• **Exercise requirements**
Since only part of the records is wanted, repeat exactly the lines from the one containing "You are a computer-use agent. This" through the last line, both included.

• **Dataset records**
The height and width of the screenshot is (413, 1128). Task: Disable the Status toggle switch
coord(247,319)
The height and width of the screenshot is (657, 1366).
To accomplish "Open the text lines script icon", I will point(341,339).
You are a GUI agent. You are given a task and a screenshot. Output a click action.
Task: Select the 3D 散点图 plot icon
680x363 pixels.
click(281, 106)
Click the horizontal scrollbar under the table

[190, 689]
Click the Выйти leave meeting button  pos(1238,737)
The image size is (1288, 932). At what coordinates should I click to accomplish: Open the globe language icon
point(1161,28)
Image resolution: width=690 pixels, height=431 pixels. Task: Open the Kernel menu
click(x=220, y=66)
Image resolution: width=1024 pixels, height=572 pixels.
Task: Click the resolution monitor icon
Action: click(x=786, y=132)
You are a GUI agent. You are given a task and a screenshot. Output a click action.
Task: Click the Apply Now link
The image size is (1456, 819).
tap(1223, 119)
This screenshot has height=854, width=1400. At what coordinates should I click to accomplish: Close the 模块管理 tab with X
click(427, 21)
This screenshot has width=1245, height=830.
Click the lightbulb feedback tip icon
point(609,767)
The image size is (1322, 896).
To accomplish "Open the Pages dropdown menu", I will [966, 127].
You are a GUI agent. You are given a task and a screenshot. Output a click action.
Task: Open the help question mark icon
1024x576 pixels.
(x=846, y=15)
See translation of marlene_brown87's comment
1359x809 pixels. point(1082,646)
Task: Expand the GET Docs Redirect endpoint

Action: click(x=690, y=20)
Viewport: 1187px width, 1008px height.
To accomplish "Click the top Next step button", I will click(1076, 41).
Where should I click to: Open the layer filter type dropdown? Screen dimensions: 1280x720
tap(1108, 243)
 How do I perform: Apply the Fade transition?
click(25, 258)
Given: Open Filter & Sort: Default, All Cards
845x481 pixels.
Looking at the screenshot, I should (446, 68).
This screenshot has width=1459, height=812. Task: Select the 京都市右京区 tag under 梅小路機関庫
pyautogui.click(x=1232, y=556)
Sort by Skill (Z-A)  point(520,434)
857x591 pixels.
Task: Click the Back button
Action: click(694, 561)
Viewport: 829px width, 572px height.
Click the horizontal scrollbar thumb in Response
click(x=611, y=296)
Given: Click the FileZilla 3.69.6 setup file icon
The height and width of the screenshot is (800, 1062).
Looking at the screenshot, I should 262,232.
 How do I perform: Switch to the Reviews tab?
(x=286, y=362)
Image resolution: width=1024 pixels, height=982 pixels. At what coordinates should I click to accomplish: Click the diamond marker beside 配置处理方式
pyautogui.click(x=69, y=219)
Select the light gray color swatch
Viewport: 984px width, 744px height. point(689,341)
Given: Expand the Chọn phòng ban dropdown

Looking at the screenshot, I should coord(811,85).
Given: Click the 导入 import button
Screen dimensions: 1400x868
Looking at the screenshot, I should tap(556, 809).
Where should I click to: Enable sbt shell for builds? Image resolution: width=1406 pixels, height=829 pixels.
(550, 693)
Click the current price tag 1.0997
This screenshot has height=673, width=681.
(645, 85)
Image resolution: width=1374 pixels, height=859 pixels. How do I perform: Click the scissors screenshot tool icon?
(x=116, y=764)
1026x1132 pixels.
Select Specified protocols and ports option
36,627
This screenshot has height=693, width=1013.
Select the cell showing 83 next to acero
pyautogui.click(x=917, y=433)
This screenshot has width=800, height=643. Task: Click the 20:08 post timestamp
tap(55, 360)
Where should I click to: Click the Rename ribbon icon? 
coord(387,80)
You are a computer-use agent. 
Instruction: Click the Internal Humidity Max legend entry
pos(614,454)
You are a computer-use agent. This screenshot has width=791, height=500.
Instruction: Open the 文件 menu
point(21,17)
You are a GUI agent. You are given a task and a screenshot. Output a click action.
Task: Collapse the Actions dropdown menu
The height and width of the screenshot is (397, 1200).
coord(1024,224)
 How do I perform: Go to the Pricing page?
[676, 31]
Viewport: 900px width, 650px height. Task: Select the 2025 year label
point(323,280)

• **Answer below**
You are a computer-use agent. This screenshot has width=791, height=500.
Instruction: Open the 文件 menu
point(21,17)
You are a GUI agent. You are given a task and a screenshot. Output a click action.
Task: Collapse the Actions dropdown menu
The height and width of the screenshot is (397, 1200).
coord(1024,224)
 How do I perform: Go to the Pricing page?
[676, 31]
Viewport: 900px width, 650px height. Task: Select the 2025 year label
point(323,280)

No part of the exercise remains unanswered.